EXTRAIT SOURCE

La magistrate du parquet a relevé que la nécessité de proportionner la durée de conservation de l'ADN des personnes condamnées à la nature de l'infraction prononcée par le Conseil constitutionnel constitue « une réserve qui n'a jamais été levée ». Autrement dit, le législateur n'a pas amendé la loi sur le fichage génétique.

Dès lors, la plaidoirie de Me Laetitia Peyrard, pour la défense, devient plus facile. Le 12 janvier 2017 devant le tribunal de grande instance de Montbéliard, la décision de la CEDH n'était pas encore intervenue. Mais déjà elle avait invoqué l'article 8 de la convention européenne des droits de l'homme.

Affaire de symboles

Cela n'avait pas convaincu les juges montbéliardais qui avaient condamné Dominique Henry à 750 euros d'amende avec sursis pour avoir refusé de se soumettre à un prélèvement ADN, considéré comme de droit après sa condamnation par la Cour d'Appel d'Amiens qui avait reconnu qu'à l'action symbolique du démontage de la ferme des 1000 vaches ne pouvait correspondre qu'une peine symbolique...

Me Laetitia Peyrard.

« Cela fait des années que les militants s'opposent au fichage car ils ne sont pas des délinquants comme les autres », a expliqué Me Peyrard. En fait, elle insistait, une fois de plus, sur l'incongruité qu'il y a à mettre dans le même panier délinquants sexuels, terroristes et militants. Et d'ajouter, finement, « à l'exclusion des délits financiers ou routiers, on se demande bien pourquoi... »

« Ça veut dire que vous êtes relaxée... »

DÉFI 1
Recopiez l'extrait sur le fichage génétique de « Affaire de symboles » à « qu'une peine symbolique... ».
Cet extrait n'a aucun lien avec les enregistrements.

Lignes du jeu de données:
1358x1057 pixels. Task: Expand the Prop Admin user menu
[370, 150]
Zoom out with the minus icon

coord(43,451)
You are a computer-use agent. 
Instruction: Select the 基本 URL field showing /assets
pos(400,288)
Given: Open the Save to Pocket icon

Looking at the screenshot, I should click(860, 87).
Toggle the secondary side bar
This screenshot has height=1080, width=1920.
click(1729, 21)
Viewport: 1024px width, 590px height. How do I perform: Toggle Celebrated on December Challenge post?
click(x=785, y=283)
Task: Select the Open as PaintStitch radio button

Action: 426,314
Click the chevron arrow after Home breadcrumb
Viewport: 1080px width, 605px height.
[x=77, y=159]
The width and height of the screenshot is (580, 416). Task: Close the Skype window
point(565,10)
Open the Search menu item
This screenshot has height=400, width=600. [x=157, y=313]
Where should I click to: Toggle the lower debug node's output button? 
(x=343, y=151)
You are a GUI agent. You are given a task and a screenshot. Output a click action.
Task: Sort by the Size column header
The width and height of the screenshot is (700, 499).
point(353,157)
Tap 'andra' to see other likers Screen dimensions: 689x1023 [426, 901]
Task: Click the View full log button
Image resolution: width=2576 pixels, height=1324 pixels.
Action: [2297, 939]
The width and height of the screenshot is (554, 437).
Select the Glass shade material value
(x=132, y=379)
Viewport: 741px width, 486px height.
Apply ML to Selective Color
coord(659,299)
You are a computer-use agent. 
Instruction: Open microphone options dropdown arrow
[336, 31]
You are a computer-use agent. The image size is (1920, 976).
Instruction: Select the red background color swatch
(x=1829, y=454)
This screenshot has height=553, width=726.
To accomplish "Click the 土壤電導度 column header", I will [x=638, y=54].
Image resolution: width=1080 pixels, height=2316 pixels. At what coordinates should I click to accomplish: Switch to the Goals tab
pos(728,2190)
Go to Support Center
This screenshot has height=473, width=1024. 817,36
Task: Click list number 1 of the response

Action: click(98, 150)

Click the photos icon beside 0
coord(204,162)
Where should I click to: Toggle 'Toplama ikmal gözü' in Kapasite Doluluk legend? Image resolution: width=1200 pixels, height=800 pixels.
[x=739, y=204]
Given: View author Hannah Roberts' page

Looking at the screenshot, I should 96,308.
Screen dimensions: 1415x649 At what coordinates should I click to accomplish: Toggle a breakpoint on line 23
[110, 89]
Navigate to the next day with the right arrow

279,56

DÉFI 2
Dans les enregistrements, réécrivez seulement les lignes allant de celle qui contient « Where should I click to: Toggle 'Toplama » jusqu'à la fin, en remplaçant « Toggle » par « Switch » sans rien modifier d'autre.

RÉPONSE 1
Affaire de symboles

Cela n'avait pas convaincu les juges montbéliardais qui avaient condamné Dominique Henry à 750 euros d'amende avec sursis pour avoir refusé de se soumettre à un prélèvement ADN, considéré comme de droit après sa condamnation par la Cour d'Appel d'Amiens qui avait reconnu qu'à l'action symbolique du démontage de la ferme des 1000 vaches ne pouvait correspondre qu'une peine symbolique...

RÉPONSE 2
Where should I click to: Switch 'Toplama ikmal gözü' in Kapasite Doluluk legend? Image resolution: width=1200 pixels, height=800 pixels.
[x=739, y=204]
Given: View author Hannah Roberts' page

Looking at the screenshot, I should 96,308.
Screen dimensions: 1415x649 At what coordinates should I click to accomplish: Switch a breakpoint on line 23
[110, 89]
Navigate to the next day with the right arrow

279,56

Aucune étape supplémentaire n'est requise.